Opération réussie : entre 1959 et 1970, il ne pourra tourner que trois longs métrages (dont l'un, Les Démons de minuit, 1961, en coréalisation avec Charles Gérard) et un court – un sketch des Parisiennes (1962) où il associe Catherine Deneuve et Johnny Halliday (encore une première apparition). L'Abominable Homme des douanes (1963, scénario et dialogue de Pierre Prévert), fait pourtant la joie des amateurs de Darry Cowl, de Francis Blanche et de Pierre Brasseur, mais pour les producteurs, le temps n'est plus aux anciens : Truffaut, Chabrol, Godard sont là. Allégret revient aux documentaires pédagogiques (sur Gide de nouveau, sur Lumière), devient président de la Cinémathèque française, juste avant l'affaire Langlois, travaille sur d'anciens projets, comme l'adaptation des Faux-monnayeurs de Gide et du Bal du comte d'Orgel, de Raymond Radiguet, qu'il avait côtoyé au début des années 20.
C'est grâce à Roger Vadim, qui se porte garant auprès des producteurs, que ce dernier projet peut se monter. Françoise Sagan, autre garantie, signe les dialogues, et Allégret se lance dans la réalisation d'une de ses œuvres les plus ambitieuses – une des rares où il doit recréer une époque disparue.
Trop attendu, Le Bal déçut et le public ne suivit pas.
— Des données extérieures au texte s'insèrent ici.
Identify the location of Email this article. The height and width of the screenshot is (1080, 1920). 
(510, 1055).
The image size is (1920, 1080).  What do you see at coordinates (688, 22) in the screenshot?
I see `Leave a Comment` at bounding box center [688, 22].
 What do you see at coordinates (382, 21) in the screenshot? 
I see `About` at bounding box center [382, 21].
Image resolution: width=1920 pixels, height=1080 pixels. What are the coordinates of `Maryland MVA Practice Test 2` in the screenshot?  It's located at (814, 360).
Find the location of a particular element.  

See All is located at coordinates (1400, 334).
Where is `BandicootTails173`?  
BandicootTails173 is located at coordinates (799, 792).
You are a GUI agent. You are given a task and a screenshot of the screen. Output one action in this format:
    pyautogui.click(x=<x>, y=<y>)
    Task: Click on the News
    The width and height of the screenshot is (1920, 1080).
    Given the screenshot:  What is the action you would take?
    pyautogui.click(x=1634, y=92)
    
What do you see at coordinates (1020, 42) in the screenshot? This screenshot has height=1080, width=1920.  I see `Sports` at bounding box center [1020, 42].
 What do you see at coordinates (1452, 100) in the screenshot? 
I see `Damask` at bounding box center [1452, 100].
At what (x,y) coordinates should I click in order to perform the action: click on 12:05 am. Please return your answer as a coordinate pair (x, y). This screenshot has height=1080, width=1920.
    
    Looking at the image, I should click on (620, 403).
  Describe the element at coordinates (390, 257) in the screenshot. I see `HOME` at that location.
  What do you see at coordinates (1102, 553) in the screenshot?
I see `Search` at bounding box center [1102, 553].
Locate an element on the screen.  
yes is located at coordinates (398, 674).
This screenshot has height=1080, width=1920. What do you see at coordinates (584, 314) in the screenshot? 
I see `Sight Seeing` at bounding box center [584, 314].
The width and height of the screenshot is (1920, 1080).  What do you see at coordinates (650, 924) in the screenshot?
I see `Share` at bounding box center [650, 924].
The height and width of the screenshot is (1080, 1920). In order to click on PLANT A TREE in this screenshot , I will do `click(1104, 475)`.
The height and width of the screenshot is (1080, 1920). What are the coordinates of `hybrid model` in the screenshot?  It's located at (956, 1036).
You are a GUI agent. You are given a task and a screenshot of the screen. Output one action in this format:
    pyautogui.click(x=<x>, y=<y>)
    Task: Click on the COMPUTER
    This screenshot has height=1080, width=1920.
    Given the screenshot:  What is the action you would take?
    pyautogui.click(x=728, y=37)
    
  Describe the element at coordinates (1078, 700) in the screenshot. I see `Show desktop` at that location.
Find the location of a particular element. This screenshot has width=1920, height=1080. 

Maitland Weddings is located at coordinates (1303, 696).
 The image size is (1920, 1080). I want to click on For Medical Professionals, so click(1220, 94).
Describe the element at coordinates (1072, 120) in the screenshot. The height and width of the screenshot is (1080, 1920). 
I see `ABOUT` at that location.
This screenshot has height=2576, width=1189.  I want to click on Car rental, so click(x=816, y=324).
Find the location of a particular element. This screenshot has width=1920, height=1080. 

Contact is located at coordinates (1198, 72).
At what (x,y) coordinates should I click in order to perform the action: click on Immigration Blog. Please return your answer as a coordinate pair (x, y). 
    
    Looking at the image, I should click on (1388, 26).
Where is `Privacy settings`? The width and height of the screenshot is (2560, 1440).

Peut-être le choix de Sylvie Fennec et de Bruno Garcin pour interpréter le couple principal, habituel pari du cinéaste sur de nouveaux visages, était-il une erreur – aucun ne connut de véritable carrière. Mais Micheline Presle et Jean-Claude Brialy y sont à leur meilleur. Un échec impose une révision. Marc Allégret n'eut pas le temps de la connaître : il mourut trois ans plus tard.
Il laisse un nom moins affirmé que celui de son jeune frère Yves, sans doute parce que l'on n'a jamais senti dans ses films un univers personnel – alors que pour Yves, la seule trilogie noire de la fin des années 40, Manèges, Dédée d'Anvers et Une si jolie petite plage, permet l'identification. Un réalisateur, pas un auteur : la qualification est infâmante.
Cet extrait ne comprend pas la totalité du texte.